A few days ago, David Weinberger
announced a
letter to the
FCC's Michael Powell, signed by a flock of Net thinkers, entitled
"Fail Fast." This document, along with the links that surround it,
has got me thinking about how the prospects for computer telephony
have changed since I wrote about the subject in a
1996 1994 story.
The subject was on my mind anyway; I have a telephony story coming up in InfoWorld. As part of my research, I solicited and am now using the Vonage IP phone. It's an eye-opener, for sure. A little Cisco box (the ATA 165) jacks into your DHCP-enabled DSL router, you press a button, and away you go. Works right through my fully-locked-down NAT. Most folks I talk to notice the difference -- especially if I clog up my 256-up/256-down circuit with a DSL speed test while I'm talking -- but it's darned impressive. The bottom-line savings on long-distance charges are of course the reason why most folks might be willing to ditch their POTS line for this solution. But I'm equally intrigued by the upside: applications that intercept and work with SIP signalling and digitized voice, integrate phone presence with IM, forward call metadata to Web services, and all the other CTI (computer-telephone integration) fantasies that may finally start to come true.

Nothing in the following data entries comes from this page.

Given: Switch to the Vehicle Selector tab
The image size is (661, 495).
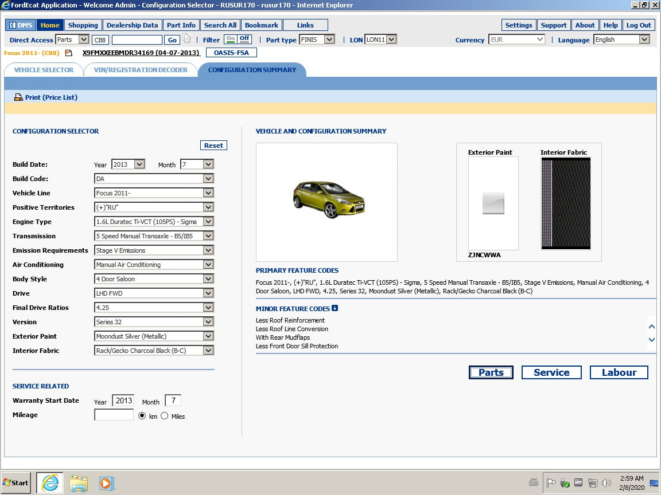Looking at the screenshot, I should point(43,69).
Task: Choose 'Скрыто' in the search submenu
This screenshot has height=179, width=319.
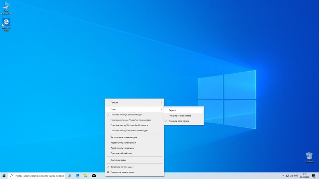Action: point(172,110)
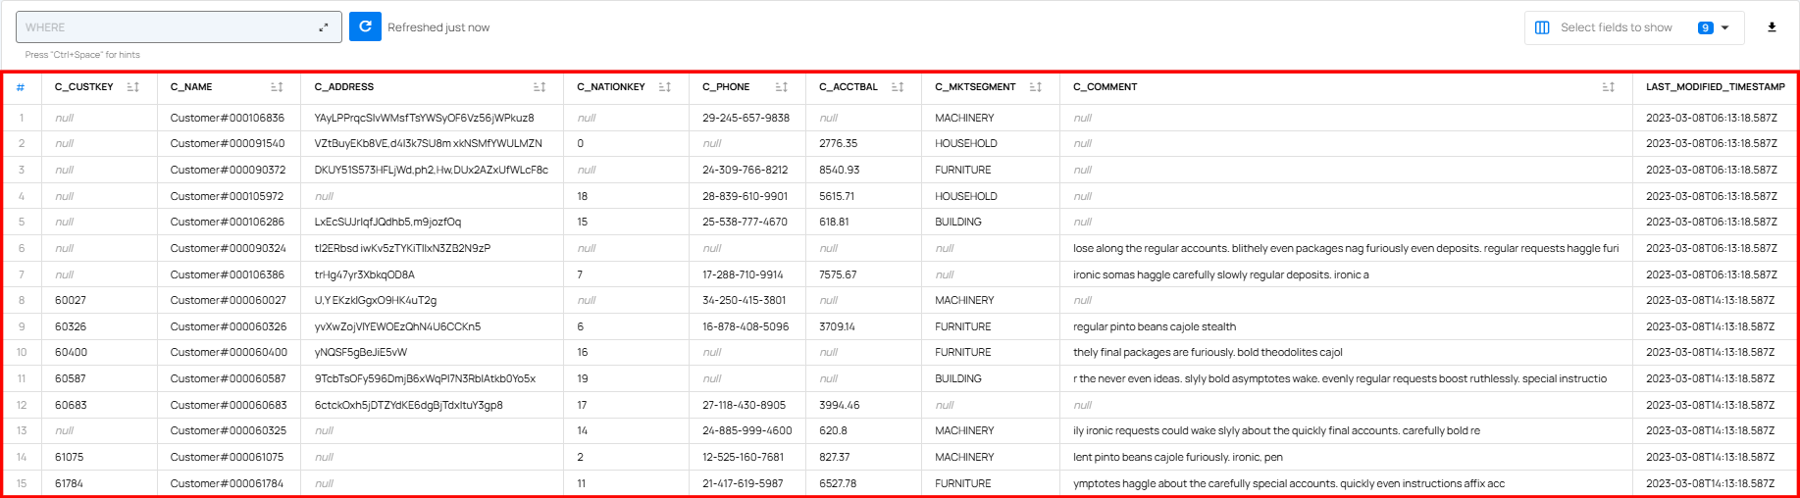
Task: Sort by C_CUSTKEY column
Action: [x=133, y=87]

Central to the "Fail Fast" manifesto is David Reed's famous end-to-end essay. I just reread it in light of a recent InfoWorld piece on reliable messaging, and I see that my article raised but did not resolve a contradiction. If you use message-oriented-middleware to carry SOAP traffic, is the reliability thus gained in the "network" or in the "application"? The same question will apply to technologies deployed in service of higher-quality VoIP.
I think that Alden Hart, whom I quote in my story, points in the right direction. Yes, the network should be dumb and the endpoints smart. But that doesn't mean every application has to reinvent the wheel. His notion of a "smart connector" -- for example, an active intermediary that performs queue control -- is a useful and important construct. As David Reed says in his paper, "Using the end-to-end argument sometimes requires subtlety of analyis." We'll need a lot of that kind of subtlety to work through the convergence of the IP and PSTN networks, as that long-envisoned day draws nearer.